The telescope will also provide a complete inventory of dusty
planet-forming discs around nearby stars, and find colliding
galaxies that emit more light – specifically infrared light
– than any other galaxies in the universe. In the end, the
survey will consist of more than one million images, from which
hundreds of millions of space objects will be catalogued.
"The mission will complete the basic reconnaissance of the
universe in mid-infrared wavelengths, providing a vast storehouse
of knowledge that will endure for decades," said Dr. Peter
Eisenhardt, project scientist for the mission at NASA's Jet
Propulsion Laboratory, Pasadena (CA). "This catalogue of data will
also provide NASA's future James Webb Space Telescope with a
comprehensive list of targets."
JPL will manage the Wide-field Infrared Survey Explorer at a
total cost to NASA of approximately $208 million. William Irace of
JPL is the project manager. The cryogenic instrument will be built
by the Space Dynamics Laboratory, Logan, Utah, and the spacecraft
will be built by Ball Aerospace and Technologies Corporation,
Boulder, Colorado. Science operations and data processing will take
place at the JPL/Caltech Infrared Processing and Analysis Center,
Pasadena. (CA). JPL is a division of Caltech.

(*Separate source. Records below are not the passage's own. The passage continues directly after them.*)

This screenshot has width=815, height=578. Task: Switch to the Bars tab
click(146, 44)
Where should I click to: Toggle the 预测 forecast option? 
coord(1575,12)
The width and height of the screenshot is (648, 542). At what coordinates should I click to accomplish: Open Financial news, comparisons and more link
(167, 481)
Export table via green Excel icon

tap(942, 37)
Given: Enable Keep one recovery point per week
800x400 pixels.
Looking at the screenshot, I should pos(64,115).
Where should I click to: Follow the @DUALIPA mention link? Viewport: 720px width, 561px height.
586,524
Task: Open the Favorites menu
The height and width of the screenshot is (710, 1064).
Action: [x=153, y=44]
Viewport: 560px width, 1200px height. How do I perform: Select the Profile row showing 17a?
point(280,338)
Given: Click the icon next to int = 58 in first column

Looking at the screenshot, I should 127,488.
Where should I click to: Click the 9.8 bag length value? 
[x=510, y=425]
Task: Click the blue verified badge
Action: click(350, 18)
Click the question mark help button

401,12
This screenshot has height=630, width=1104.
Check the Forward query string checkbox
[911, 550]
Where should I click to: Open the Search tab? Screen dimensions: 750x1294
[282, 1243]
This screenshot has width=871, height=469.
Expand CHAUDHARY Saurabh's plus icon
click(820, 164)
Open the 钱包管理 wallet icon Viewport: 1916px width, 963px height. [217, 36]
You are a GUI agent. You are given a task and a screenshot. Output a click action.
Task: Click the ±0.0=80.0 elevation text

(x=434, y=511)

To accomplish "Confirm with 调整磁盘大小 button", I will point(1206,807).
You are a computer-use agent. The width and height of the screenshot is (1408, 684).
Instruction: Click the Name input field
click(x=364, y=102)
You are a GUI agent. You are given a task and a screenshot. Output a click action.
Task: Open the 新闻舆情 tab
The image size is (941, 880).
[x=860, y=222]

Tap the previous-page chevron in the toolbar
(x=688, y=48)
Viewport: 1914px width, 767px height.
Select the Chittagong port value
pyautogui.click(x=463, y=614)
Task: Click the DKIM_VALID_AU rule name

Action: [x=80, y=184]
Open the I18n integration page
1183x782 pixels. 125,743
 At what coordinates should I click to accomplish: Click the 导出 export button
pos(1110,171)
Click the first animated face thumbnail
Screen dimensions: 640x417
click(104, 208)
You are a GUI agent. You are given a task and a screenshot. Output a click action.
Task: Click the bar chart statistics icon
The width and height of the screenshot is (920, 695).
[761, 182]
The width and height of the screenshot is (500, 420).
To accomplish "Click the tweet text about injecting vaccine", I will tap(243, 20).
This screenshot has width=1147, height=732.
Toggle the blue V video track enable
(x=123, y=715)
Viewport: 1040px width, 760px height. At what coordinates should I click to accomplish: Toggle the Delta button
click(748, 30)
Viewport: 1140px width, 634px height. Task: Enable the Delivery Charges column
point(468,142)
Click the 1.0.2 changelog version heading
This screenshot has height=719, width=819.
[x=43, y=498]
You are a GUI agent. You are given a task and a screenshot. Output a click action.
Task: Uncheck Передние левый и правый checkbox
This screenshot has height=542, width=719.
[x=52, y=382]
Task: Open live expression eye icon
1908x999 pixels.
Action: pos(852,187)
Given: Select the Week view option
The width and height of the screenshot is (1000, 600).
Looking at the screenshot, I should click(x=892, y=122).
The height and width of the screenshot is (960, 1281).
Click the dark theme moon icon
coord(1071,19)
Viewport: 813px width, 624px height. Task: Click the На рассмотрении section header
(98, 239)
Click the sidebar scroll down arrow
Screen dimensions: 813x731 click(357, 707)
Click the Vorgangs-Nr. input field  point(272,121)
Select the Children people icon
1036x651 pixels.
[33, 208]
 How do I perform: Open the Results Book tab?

More than 70 US and cooperative international scientific space
missions have been part of NASA's Explorer program. The missions
are characterized by relatively moderate cost, and by small- to
medium-sized missions that are capable of being built, tested and
launched in a short time interval compared to the large
observatories. NASA Goddard Space Flight Center, Greenbelt (MD),
manages the Explorer program for the Science Mission Directorate,
NASA Headquarters, Washington.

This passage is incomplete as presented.